Author(s):
Paul Benneworth* - UNIVERSITY OF NEWCASTLE UPON TYNE
Abstract:
Both the rise of knowledge societies and the emergence of novel interactions between state, academic and industry have been associated with an increasing importance in the role of universities in regional economic development. Universities can certainly seem a source of knowledge capital for their regions, but a key issue in this knowledge economy is the role for less successful places, given that there are increasing returns to scale for knowledge capital.

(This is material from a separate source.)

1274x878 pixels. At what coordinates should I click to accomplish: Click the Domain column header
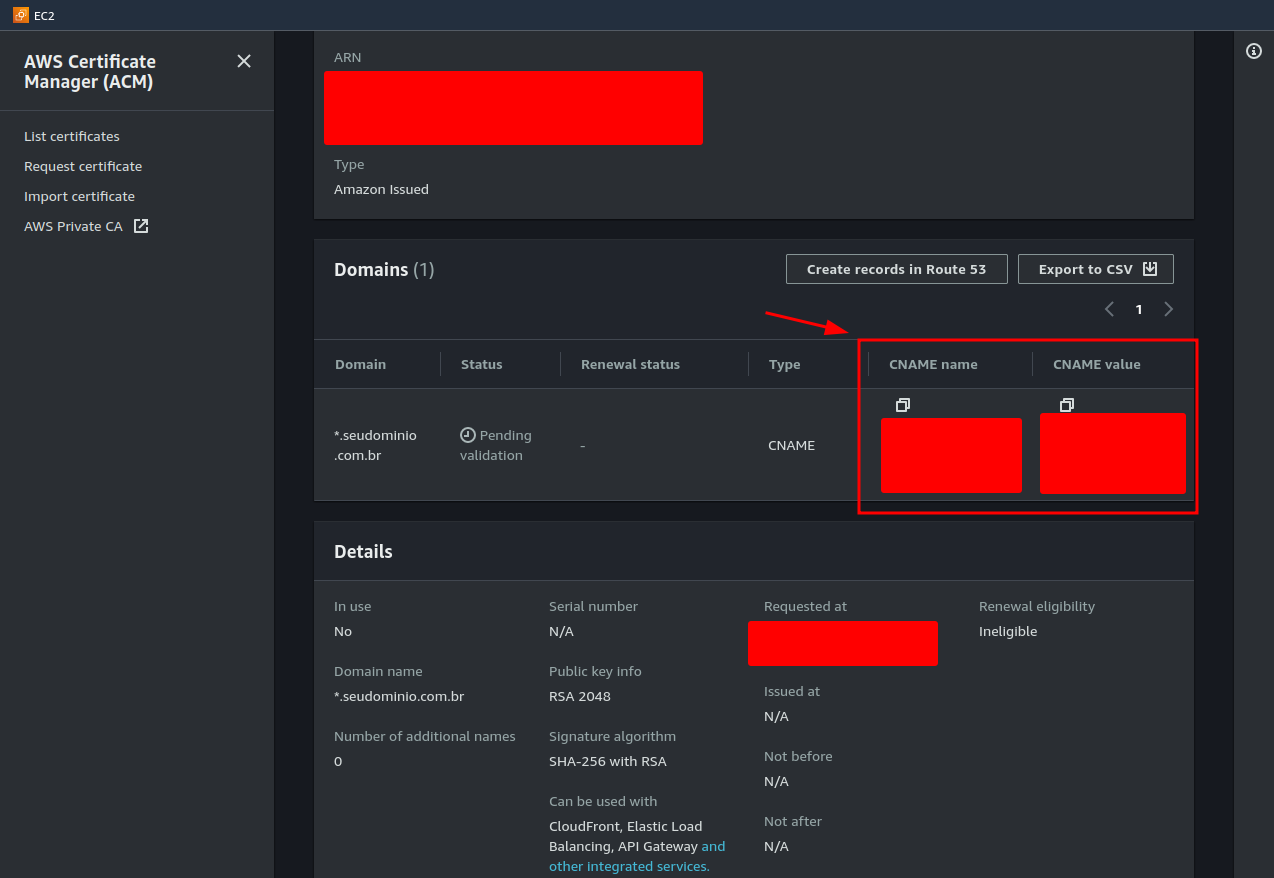[x=360, y=364]
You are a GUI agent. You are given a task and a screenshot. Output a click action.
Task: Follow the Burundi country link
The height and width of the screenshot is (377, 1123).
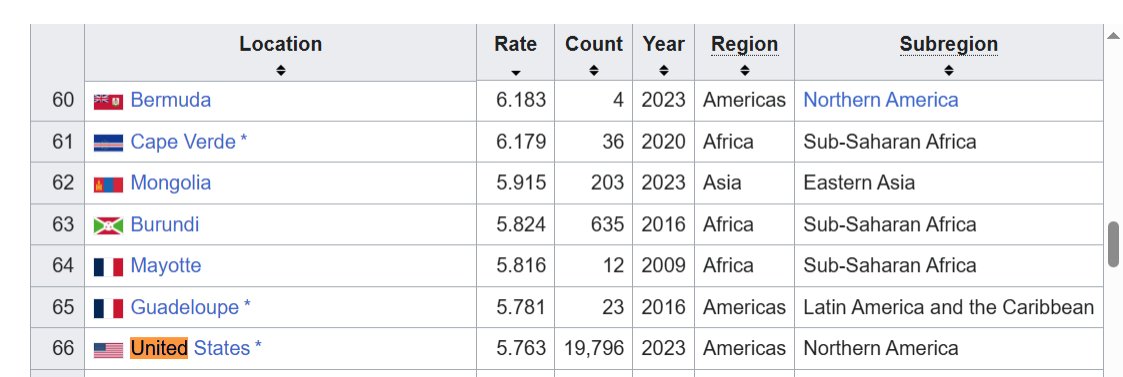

The implication for these poorer and less successful regions is that knowledge capital investment is discouraged by lower returns and such investment that takes place is itself less productive than in the most successful, core, regions. However, scientific entrepreneurship can spread outwards from universities and similar innovative institutions like a virus, potentially infecting other regional agents and raising their innovative and entrepreneurial potential. A problem with weaker regional innovation systems is their antipathy to innovative activity, and embedding novel activities requires making then sticky within the slippery space of global production networks.
In this paper, therefore, I pose the question whether universities in knowledge poor regions can improve their regional innovation systems, by working in the development of territorial production complexes which stimulate innovation based competitiveness in these places. I focus on one element of university activity, that of university spin off companies to explore the extent to which recent spin off companies, and the activities which coalesce around spin offs, are 'densifying' the regional innovation system, and making a place for those regions in the 'new knowledge economy'.